To do:
Find the lines below that contain the string "Cancel", count them, and give only the number.

(Stored records)
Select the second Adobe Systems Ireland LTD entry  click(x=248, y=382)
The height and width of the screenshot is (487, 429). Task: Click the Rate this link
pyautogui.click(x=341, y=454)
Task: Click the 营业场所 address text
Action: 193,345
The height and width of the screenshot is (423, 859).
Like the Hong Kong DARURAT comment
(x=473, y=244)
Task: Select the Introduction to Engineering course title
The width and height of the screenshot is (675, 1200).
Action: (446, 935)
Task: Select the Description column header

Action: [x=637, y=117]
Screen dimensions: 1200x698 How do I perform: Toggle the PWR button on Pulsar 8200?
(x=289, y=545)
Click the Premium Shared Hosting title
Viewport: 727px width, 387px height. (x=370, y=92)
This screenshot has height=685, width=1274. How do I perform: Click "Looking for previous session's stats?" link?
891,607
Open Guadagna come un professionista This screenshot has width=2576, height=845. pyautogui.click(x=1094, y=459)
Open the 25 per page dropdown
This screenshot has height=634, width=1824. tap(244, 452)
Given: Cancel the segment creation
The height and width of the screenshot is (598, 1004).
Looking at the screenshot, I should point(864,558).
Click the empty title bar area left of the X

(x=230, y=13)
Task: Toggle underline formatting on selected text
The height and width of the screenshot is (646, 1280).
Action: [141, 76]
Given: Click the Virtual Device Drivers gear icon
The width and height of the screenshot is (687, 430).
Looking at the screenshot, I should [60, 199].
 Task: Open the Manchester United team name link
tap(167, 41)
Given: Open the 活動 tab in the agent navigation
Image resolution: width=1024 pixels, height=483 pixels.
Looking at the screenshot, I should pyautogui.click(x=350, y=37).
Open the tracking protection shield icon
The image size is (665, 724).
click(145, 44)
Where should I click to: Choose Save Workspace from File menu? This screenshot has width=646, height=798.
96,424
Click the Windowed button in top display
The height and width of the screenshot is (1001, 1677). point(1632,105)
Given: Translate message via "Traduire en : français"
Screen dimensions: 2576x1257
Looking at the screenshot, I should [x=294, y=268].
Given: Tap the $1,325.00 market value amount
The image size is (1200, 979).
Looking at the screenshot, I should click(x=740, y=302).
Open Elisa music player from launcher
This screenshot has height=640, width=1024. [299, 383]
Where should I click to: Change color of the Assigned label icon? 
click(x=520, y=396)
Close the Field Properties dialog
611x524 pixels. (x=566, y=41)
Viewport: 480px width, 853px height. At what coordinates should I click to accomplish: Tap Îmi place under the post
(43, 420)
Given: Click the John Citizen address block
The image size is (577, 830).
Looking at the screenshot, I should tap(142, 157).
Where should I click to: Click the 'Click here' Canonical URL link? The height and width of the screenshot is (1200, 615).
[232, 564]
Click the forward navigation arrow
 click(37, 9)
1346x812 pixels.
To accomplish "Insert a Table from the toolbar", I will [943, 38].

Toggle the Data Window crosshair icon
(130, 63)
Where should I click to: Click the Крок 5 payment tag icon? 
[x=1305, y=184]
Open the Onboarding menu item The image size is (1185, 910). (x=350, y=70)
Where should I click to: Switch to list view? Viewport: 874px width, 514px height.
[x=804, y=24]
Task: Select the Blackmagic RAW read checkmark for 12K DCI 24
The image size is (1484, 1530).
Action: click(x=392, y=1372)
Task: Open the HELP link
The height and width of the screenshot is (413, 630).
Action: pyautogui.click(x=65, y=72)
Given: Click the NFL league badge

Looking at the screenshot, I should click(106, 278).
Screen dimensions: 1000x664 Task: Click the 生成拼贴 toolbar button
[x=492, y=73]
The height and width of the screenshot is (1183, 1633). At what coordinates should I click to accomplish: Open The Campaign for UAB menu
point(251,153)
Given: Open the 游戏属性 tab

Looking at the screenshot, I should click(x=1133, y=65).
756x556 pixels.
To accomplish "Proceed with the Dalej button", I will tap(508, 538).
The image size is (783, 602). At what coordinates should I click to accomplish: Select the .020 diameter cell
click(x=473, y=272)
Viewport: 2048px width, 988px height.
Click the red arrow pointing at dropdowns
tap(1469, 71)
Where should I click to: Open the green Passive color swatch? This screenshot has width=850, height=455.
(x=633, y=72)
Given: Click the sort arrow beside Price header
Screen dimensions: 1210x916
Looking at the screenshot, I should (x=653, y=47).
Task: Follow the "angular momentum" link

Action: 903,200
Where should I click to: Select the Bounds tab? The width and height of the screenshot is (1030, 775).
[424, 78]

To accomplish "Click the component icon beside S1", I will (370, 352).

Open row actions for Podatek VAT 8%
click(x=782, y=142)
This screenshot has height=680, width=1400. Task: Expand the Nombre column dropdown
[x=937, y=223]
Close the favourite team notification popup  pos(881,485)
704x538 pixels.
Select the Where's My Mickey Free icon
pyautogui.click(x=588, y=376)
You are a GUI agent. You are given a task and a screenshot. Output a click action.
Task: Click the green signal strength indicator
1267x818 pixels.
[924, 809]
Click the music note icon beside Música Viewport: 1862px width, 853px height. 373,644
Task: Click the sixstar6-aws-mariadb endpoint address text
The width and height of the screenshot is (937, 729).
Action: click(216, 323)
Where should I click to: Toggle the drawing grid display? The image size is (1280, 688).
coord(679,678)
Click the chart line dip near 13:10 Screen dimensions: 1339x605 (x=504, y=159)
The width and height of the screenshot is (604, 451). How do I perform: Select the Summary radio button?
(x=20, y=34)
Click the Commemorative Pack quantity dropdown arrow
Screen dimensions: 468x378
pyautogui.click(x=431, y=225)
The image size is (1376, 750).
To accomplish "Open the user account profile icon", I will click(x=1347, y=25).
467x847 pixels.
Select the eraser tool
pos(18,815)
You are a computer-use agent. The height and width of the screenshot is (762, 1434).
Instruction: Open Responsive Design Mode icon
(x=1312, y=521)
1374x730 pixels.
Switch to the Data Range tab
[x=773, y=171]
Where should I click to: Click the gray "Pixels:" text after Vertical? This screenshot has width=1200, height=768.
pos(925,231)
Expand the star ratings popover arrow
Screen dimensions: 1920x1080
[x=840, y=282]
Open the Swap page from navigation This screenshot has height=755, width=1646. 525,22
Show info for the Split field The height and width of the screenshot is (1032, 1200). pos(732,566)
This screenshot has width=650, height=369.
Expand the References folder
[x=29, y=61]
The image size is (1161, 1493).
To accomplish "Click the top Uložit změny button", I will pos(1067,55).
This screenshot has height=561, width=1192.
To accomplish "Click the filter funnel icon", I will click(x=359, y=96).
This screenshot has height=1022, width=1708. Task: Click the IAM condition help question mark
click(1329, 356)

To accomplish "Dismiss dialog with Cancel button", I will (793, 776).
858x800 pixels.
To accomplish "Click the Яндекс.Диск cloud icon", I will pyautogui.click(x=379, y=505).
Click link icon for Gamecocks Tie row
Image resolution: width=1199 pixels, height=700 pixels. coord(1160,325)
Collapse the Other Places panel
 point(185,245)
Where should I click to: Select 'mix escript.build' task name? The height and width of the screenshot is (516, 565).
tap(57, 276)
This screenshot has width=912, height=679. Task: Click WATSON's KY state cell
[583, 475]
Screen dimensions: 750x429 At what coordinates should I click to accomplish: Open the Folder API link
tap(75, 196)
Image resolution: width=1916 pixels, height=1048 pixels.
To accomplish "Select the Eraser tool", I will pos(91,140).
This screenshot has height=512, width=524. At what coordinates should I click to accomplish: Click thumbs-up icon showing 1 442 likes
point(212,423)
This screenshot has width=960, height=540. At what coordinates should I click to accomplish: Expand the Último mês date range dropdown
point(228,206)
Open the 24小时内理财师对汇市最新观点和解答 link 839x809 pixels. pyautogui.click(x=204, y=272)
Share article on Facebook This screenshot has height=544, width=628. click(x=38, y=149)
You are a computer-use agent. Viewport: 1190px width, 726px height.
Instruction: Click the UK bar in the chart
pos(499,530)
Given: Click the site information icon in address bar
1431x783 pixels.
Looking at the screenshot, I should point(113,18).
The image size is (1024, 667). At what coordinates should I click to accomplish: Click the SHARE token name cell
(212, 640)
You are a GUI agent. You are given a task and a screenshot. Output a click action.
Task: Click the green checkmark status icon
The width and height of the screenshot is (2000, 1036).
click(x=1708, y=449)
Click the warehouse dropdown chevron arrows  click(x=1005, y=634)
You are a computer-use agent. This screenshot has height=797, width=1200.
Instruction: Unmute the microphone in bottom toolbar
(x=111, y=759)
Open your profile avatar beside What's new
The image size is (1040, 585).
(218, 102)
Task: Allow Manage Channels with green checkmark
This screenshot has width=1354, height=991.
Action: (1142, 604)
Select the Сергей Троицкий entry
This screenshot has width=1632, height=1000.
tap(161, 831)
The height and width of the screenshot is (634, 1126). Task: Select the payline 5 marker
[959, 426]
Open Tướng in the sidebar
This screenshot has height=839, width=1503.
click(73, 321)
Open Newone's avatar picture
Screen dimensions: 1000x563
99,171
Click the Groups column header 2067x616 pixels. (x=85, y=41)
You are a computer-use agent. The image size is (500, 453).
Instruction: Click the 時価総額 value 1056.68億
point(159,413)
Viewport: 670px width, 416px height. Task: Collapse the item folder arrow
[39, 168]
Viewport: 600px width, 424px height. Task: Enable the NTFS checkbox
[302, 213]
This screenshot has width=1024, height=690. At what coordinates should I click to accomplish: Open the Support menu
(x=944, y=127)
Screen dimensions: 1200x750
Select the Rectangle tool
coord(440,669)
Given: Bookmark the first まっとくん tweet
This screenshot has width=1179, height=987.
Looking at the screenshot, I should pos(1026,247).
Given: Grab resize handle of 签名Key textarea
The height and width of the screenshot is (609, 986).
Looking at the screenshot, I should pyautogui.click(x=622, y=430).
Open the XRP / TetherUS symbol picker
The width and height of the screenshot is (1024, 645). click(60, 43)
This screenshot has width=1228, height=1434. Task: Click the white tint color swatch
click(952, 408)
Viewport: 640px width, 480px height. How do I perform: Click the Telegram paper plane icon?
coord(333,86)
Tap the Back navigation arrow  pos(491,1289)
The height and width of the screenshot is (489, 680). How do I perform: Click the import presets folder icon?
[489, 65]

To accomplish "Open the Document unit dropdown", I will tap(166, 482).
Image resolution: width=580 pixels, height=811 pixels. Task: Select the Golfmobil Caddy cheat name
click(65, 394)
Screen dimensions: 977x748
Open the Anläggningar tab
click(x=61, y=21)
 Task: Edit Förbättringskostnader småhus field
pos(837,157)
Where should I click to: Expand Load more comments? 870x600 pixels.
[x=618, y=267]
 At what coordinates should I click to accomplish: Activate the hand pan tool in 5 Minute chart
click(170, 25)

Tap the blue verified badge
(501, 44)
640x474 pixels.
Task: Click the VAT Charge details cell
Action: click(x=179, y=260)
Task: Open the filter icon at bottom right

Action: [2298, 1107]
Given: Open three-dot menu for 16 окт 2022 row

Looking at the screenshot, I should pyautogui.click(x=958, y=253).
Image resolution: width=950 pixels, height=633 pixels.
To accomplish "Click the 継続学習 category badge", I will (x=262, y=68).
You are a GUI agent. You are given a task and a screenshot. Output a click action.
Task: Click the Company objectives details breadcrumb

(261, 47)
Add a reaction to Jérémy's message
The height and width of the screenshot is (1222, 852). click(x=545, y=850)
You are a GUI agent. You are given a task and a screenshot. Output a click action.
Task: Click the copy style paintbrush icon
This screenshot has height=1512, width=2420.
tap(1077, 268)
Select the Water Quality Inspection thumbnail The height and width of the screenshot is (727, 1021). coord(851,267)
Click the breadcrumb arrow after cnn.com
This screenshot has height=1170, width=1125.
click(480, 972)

Solution:
2